Tip #9 Practice Interview Questions
Before attending the interview go over and practice sample interview questions with your partner. We provide these to our clients and subscribers to the VisaCoach monthly newsletter. At the interview you must be confident, and that is only possible when can calmly and clearly answer any question thrown at you, about you, your partner, your relationship and plans for married life in the USA. Both you and your partner should agree with the answers, because it sometimes happens sometimes that you will both be separately interviewed, and asked the same question. For best chance of approval, both of your independent answers should be the same.
Tip #10 Consulate’s Requirements
Each consulate has a detailed checklist that is strictly followed of which documents and material MUST be brought to the consulate on the day of the interview. The list varies country by country but normally includes originals of civil documents, police clearances, household or singleness certificates, financial evidence and so on. Before the interview study the list of what is needed, and WITHOUT FAIL bring all that is needed..

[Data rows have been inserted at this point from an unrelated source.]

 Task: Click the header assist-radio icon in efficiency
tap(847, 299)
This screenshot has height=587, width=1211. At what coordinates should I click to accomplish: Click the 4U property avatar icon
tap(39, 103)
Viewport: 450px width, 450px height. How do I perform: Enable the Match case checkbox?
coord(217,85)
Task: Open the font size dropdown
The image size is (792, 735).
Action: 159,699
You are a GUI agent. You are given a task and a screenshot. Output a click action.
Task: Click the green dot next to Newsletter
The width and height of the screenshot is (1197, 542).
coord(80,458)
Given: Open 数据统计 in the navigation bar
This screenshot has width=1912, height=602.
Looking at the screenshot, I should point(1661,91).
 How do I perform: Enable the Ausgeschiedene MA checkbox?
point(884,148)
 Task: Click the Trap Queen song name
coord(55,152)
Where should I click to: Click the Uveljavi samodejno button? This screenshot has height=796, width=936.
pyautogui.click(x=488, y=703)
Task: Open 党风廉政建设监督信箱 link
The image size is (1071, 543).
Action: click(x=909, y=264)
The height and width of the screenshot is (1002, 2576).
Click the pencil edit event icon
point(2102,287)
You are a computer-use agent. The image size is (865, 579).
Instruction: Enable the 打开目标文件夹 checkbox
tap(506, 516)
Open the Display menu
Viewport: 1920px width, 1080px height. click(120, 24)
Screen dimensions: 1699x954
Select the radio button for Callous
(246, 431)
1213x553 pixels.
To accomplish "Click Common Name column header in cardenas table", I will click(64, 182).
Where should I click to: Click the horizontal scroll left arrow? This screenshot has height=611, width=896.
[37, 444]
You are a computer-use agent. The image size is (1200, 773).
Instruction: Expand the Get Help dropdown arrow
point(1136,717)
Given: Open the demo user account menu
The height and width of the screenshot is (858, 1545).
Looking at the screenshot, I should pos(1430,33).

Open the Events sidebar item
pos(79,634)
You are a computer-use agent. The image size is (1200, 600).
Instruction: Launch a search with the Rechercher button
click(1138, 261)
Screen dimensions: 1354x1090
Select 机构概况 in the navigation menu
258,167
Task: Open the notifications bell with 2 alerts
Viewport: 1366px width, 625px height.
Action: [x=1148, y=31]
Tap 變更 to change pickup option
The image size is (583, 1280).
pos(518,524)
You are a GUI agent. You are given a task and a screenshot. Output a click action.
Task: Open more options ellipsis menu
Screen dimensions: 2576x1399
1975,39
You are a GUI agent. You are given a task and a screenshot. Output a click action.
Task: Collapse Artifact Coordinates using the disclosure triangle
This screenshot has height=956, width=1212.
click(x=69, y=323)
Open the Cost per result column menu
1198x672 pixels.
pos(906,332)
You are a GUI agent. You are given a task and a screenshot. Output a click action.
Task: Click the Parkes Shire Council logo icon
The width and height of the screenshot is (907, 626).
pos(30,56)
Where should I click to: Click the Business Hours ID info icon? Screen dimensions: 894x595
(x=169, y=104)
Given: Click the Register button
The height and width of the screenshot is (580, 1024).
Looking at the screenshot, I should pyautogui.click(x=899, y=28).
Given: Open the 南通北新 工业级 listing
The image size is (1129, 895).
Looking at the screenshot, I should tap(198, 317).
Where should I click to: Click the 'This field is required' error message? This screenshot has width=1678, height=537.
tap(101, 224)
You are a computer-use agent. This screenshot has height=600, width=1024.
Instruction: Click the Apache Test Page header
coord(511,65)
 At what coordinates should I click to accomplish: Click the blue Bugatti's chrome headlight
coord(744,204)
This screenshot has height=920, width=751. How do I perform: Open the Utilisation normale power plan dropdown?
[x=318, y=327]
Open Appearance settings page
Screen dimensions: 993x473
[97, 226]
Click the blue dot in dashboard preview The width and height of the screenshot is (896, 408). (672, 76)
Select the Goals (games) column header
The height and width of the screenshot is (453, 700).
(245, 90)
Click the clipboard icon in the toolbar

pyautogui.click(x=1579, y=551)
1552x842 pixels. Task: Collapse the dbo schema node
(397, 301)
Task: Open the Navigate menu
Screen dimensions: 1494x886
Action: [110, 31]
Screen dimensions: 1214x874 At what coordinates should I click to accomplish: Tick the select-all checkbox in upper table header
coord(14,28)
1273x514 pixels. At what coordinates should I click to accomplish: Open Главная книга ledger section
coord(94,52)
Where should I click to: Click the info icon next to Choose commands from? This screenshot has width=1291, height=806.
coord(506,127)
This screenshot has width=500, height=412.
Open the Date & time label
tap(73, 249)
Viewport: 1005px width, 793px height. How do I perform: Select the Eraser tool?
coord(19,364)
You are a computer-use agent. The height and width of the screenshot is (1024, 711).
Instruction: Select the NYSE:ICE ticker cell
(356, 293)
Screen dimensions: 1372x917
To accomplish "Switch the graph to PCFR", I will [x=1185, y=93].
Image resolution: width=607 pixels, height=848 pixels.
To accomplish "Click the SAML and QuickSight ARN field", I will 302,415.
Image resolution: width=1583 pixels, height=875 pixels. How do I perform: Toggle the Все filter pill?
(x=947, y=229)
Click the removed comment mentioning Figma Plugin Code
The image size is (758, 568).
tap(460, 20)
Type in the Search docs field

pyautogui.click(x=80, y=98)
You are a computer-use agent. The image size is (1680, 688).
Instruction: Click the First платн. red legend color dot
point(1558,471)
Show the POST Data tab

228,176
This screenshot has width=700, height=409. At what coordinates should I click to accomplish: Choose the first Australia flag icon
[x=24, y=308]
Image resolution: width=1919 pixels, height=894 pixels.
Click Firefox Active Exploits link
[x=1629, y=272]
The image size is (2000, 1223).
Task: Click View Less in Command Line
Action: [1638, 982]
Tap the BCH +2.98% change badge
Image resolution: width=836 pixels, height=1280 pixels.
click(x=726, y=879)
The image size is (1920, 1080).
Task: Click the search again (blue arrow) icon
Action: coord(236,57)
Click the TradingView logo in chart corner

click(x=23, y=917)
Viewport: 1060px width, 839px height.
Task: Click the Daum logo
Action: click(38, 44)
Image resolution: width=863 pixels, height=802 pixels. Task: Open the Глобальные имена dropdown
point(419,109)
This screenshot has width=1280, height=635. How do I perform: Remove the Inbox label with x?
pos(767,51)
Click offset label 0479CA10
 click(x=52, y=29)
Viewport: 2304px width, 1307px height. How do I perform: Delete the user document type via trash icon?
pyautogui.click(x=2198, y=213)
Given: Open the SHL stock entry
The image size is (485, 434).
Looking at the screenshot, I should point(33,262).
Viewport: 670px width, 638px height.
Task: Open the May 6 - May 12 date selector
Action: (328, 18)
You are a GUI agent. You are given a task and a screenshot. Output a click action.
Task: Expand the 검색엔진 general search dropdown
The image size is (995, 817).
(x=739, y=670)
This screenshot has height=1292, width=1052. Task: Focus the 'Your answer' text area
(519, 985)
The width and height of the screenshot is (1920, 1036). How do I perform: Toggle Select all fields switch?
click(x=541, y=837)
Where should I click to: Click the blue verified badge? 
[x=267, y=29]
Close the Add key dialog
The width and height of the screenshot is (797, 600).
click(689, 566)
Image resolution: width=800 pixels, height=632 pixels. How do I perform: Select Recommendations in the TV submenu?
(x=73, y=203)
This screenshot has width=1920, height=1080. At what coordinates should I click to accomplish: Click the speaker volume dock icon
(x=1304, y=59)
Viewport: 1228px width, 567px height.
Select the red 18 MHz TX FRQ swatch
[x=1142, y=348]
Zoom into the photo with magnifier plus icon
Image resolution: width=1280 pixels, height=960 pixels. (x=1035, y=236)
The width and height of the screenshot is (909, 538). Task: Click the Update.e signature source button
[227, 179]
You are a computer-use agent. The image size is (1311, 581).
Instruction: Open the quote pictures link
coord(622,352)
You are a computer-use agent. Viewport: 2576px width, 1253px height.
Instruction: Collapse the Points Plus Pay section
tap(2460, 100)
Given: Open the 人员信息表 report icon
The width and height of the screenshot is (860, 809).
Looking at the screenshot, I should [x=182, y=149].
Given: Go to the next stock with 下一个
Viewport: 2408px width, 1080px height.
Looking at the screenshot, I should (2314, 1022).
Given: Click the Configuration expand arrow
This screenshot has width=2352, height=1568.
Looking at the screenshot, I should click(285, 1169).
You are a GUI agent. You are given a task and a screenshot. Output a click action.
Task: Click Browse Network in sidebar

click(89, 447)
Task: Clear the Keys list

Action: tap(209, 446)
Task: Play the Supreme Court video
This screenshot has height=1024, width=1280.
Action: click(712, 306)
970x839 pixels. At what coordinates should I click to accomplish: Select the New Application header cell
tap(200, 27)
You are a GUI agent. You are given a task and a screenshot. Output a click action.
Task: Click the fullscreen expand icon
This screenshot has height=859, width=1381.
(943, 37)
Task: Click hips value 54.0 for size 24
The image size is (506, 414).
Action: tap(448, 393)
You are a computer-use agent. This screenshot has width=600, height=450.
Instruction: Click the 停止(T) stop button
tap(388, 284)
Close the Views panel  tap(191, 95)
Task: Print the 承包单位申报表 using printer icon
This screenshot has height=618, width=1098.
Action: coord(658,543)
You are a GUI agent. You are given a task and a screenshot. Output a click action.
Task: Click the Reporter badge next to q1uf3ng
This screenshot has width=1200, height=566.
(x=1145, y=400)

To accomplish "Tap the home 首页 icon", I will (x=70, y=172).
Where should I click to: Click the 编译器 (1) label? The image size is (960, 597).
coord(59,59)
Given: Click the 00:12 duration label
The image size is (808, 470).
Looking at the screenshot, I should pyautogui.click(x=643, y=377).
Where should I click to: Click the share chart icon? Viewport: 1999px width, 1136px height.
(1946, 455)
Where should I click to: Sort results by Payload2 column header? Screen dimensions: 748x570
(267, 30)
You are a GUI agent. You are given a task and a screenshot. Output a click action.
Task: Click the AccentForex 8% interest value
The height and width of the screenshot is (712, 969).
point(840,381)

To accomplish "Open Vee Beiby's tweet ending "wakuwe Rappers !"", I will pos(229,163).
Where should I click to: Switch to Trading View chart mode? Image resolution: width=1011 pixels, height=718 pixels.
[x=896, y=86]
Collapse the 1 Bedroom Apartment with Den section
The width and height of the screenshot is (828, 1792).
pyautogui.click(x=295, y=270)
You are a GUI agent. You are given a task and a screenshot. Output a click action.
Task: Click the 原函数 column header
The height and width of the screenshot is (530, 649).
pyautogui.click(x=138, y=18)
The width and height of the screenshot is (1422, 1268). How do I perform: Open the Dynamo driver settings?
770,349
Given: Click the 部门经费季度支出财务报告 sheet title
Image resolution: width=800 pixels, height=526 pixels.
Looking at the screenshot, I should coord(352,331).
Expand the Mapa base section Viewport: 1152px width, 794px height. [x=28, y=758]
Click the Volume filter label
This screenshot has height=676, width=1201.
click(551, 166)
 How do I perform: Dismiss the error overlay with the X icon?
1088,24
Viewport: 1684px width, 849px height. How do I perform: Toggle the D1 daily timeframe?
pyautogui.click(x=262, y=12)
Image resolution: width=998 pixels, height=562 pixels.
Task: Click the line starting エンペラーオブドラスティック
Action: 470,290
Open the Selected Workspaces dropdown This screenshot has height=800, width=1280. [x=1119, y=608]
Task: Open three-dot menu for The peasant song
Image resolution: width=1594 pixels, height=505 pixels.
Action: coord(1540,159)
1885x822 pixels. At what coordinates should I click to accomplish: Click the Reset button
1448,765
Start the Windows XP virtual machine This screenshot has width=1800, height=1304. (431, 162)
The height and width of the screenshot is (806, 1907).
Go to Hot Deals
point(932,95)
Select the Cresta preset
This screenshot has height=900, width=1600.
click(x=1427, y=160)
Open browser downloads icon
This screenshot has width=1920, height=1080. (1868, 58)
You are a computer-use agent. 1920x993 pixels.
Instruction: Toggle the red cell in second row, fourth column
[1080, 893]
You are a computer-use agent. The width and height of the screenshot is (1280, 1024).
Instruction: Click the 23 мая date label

Arriving short handed, even if you have a really pleasant and successful interview, even when the officer says “you are approved. just send in the missing items and we will issue your visa”, WILL cause lengthy delays.
The consulate officer and staff at the consulate expects your case to be in order and originally planned to issue the visa immediately, job done, then move on to the next case. If you forgot a required document, you have now upset the flow of your case. And your case is filed away.
You might promptly submit the missing piece the next day, and then wait many months for your visa. Your case has been filed, and will remain, untouched low priority, waiting for the consular reviewers to eventually “circle back” to re-open and complete processing of your case.
These tips are what we normally follow here at VisaCoach for each and every one of our cases. I hope these tips will be useful to you, and hopefully if you are one of our clients will give you a better idea of what is going on behind the scenes.